74式大型トラックによって牽引運搬される渡河ボートは洪水などでの水難者の救助等に使用されます。

新型救助用具 レスキューロケット

空気圧式ロケットで救命胴衣を数百メートル先までぶっ飛ばすこのレスキューロケットは河川や海などの救助で活躍します。

忘れてはならない迅速な足が、偵察バイク。
バイクは偵察隊の斥候が主な任務ですが、災害時にはいち早く投入され、迅速な情報収集手段としても活用されます。

自衛隊の戦車や装甲車が災害派遣に投入された?

戦車は戦闘車両の最たるもので災害時に使用することは本来想定されておらず、自衛隊でも戦車が災害派遣されるのは異例中の異例であるものの、実際に過去において雲仙普賢岳噴火の際に陸自の配備する74式戦車や装甲車が災害派遣されています。これは74式に搭載されているアクティブ赤外線投光器による索敵能力を夜間の警戒活動に利用するための派遣でした。装甲車は万が一の火砕流からの防護です。さらに2011年3月、福島第一原発の放射性瓦礫除去任務としてNBC防御能力の高い74式戦車を投入するという案が持ち上がり、実際に静岡県の陸自駐屯地からドーザーブレードを車体前面に取り付けた74式戦車2両を大型トレーラーに載せて福島まで運びました。
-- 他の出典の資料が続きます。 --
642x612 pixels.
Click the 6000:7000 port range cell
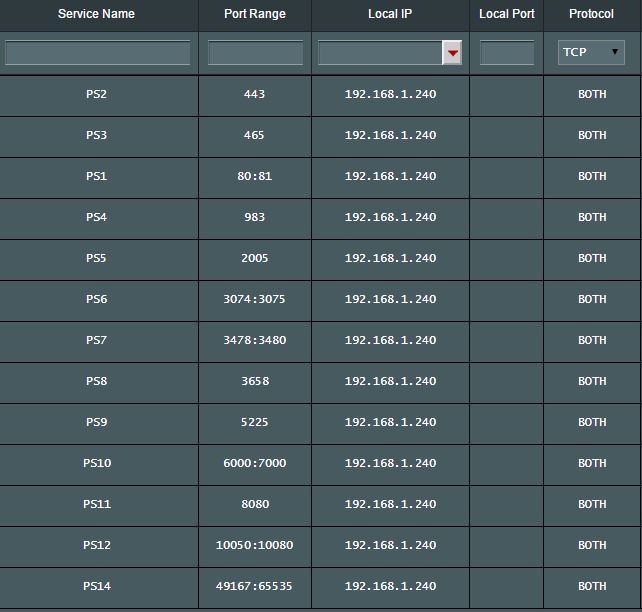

投入を決めた防衛省は「気密性が高く、放射線の防護能力が高いため」と説明しましたが、実際には使用されることなく、現場付近で待機したまま、実際に瓦礫除去には使用されることなく、帰投しました。74式戦車に白羽の矢が立ったのは、74式が核戦争による放射能防護をある程度目的として開発されており、高い放射線防御能力を持っていることが理由です。